THE STORY OF THE DIVINE COMEDY.
THE HELL.
The poet Dante, in the thirty-fifth year of his life, this being the year 1300 A. D., on New Year's day of the old reckoning, lost his way in a rough and thorny forest, and when he attempted to regain it by mounting a hill that rose before him resplendent in sunshine, encountered a leopard, a lion, and a wolf. Driven back by these, and utterly despairing of rescue, he met one who declared himself to be that Vergil who had sung the fall of Troy and the flight of Aeneas, and who promised to take him through the lower world and Purgatory, even unto Paradise. Dante questioned why it was permitted to him to take the journey denied to so many others, and was told that Vergil had been sent to his rescue by the beauteous Beatrice, long since in Paradise. When the poet, trembling with fear, heard that the shining eyes of Beatrice had wept over his danger in the forest, and that she had sought the gates of hell to effect his rescue, his strength was renewed, even as the flowers, chilled by the frosts of night, uplift themselves in the bright light of the morning sun; and he entered without fear on the deep and savage way.
This allegory, being interpreted, probably means that the poet, entangled in the dark forest of political anarchy, was driven from the hill of civil order by the Leopard of Pleasure (Florence), the Lion of Ambition (France), and the Wolf of Avarice (Rome), and was by divine grace granted a vision of the three worlds that he might realize what comes after death, and be the more firmly established in the right political faith,—Ghibellinism.

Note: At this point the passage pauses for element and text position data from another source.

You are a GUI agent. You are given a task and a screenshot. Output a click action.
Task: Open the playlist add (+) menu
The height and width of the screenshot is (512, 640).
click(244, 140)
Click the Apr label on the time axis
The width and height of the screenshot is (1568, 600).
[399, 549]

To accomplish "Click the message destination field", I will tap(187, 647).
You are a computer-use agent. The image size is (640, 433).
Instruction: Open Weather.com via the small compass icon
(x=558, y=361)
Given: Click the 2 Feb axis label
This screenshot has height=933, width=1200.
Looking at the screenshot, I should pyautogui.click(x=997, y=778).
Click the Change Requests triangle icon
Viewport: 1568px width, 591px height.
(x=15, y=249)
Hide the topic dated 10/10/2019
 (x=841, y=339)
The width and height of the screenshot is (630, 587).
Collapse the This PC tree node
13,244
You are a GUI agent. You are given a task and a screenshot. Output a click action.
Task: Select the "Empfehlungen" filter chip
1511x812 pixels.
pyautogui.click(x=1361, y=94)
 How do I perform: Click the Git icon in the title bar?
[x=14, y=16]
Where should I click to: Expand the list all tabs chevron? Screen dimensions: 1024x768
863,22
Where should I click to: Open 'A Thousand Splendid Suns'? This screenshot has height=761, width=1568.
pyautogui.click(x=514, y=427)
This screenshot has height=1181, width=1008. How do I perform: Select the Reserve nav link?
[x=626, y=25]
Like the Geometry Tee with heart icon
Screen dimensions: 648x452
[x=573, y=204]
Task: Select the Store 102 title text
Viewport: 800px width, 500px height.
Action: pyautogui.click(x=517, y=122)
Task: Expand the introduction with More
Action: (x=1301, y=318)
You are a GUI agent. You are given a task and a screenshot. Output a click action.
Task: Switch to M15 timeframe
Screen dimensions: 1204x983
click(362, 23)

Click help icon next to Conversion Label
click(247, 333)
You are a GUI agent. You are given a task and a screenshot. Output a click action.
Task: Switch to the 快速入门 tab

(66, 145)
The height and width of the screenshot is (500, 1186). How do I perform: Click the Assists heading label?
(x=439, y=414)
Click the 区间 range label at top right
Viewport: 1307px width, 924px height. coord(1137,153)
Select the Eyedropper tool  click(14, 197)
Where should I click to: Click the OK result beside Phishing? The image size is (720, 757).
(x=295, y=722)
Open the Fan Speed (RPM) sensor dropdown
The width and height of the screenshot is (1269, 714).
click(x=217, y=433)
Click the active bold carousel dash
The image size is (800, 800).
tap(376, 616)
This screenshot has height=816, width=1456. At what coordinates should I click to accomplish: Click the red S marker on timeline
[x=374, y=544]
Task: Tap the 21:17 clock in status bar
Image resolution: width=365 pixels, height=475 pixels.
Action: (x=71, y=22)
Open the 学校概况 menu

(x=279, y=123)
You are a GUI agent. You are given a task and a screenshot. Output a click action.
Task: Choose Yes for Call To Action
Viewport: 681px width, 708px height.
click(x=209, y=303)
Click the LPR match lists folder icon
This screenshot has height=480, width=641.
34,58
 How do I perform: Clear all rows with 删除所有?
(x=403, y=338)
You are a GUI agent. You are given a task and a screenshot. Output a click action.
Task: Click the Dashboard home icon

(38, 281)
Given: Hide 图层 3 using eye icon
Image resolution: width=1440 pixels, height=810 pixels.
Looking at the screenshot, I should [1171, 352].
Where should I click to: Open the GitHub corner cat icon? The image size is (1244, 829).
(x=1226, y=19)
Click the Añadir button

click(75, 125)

"Through me is the way into the sorrowful city; into eternal dole among the lost people. Justice incited my sublime Creator. Divine Omnipotence, the highest wisdom, and the Primal Love created me. Before me, there were no created things. Only eternal, and I eternal, last. Abandon hope, all ye who enter here!"
Such was the inscription over the doorway, after the reading of which Dante's ears were assailed by words of agony and heart-rending cries. "This," said Vergil, "is the home of those melancholy souls who lived without infamy and without praise. Cowards and selfish in life, they are denied even entrance to hell." As they looked, a long train passed by, stung by gadflies and following a whirling standard.
Charon, about whose eyes were wheels of flame, endeavored to drive the poet and his guide away as they stood among the weary and naked souls that gathered shivering on the margin of Acheron; but as a blast of wind and a burst of crimson light caused a deep sleep to fall on the poet, he was wafted across the river, and awaking he found himself in the Limbo of the Unbaptized, the first of the nine circles of hell, where were the souls of many men, women, and infants, whose only punishment was, without hope, to live on in desire. Here was no torment, only the sadness caused by the ever-unsatisfied longing for the ever-denied divine grace. This was Vergil's abode, and in the noble castles set among the green enamelled meadows dwelt Homer, Horace, and Ovid, Electra, Hector, and Camilla.